Acute heart attacks may occur in young and older patients with celiac disease and is thought due to calcium malabsorption. Atrial fibrillation occurs at significantly higher rates due to chronic systemic inflammation from gluten. Impaired diastolic and systolic function may occur affecting blood pressure regulation. Mitral valve prolapse (MVP) and other heart valve regurgitation disorders are seen more frequently in celiac disease. Research also recognizes an increased risk of ischemic heart disease/coronary artery disease and overall increased mortality rate from all causes in untreated celiac disease. First degree relatives (parent-child, sibling-sibling) of celiac disease patients also have an increased risk of heart disease.

Congenital Heart Defects, POTS


Children who have congenital heart defects or Down syndrome with heart defects are more likely to have gluten intolerance. Children with untreated celiac disease are more likely to experience imbalance of the autonomic nervous system parasympathetic-sympathetic activity of tone making them more prone to Postural Orthostatic Tachycardia Syndrome or POTS. Calcium malabsorption is presumed to be the cause.

Celiac Disease Causes Several Nutritional Deficiencies


In most cases, once individuals adopt a gluten-free diet and health is restored, many findings are reversed. More in-depth support with restoration of lost nutrients, healing the gut lining, and reduction of inflammation can be very helpful to speed recovery. Several key nutrients were identified as deficient and contributed to cardiovascular findings in this review article. These included carnitine, iron, calcium, protein, folate, riboflavin/vitamin B2, vitamin B12, vitamin K, and selenium. Other studies have identified deficiencies of vitamin B6, vitamin A, vitamin D, and zinc in celiac disease

Managing Cardiovascular and Gut Inflammation


In order to manage elevated homocysteine levels found in celiac disease, several nutrients are needed. Most important are vitamin B6, B12, and folate. Magnesium, vitamin B2, N-acetyl-cysteine (NAC), taurine, omega-3 DHA, choline, and trimethylglycine (TMG) are needed as accessory nutrients. C-Reactive Protein (CRP), and SED rate may be supported with nutrients like curcumin, bromelain, papain, and quercetin. These same nutrients and many others help support healthy heart and blood vessels.

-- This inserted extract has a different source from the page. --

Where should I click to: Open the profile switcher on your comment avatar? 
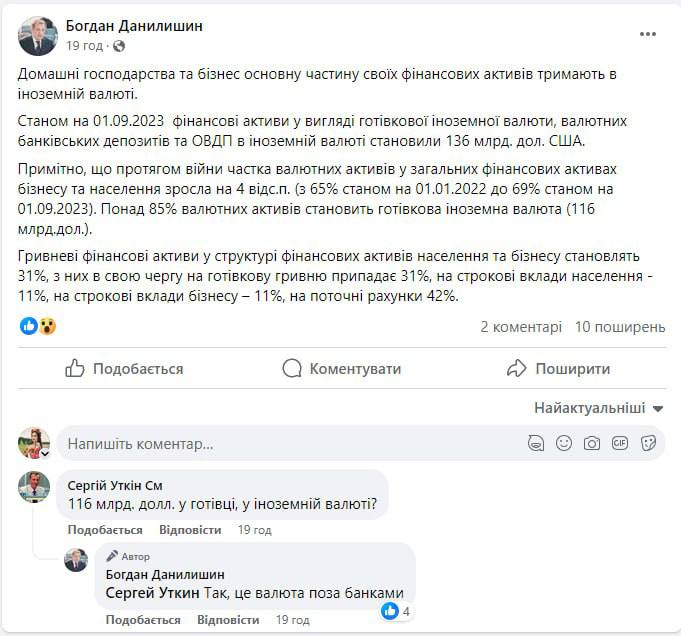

Traditional celiac disease diagnosis is based on complete atrophy of the villus lining of the small intestine demonstrated by biopsy. This is full-blown tissue destruction and end-stage autoimmune disease. Other methods of testing can provide earlier recognition of gluten intolerance. Villus lining refers to the fingerlike projections that line the inner small intestine. Villous atrophy is akin to carpet that has been excessively worn down. Villi are essential for nutrient absorption. Keep in mind that gut symptoms may not always be present or recognized.

In order to restore the villi in celiac disease, gluten must be avoided. Full-spectrum pancreatic enzymes with DPP-IV may help break down gluten if accidently exposed. Other nutrients can be helpful for restoring the integrity of the gut. These include glutamine, cordyceps, vitamin D, vitamin A, omega-3 EPA/DHA, omega-6 GLA oils, N-acetyl d-glucosamine (NAGS), curcumin and beneficial bacteria. Additional information may be found at Leaky Gut Syndrome: More Than Just a Gut Problem

Cardiovascular disease is a top leading cause of death. Mounting evidence shows that untreated celiac disease causes numerous cardiovascular disorders in children and adults. The rise in celiac disease and gluten intolerance may be linked with candida, other gut problems, and increased exposure to herbicide Roundup or glyphosate. Clearly, not all cardiovascular disease is caused by gluten, therefore appropriate evaluation should take place. At the same time, researchers always say more information is needed to confirm and solidify understanding. My hope is that you take this gut information to heart and use it wisely!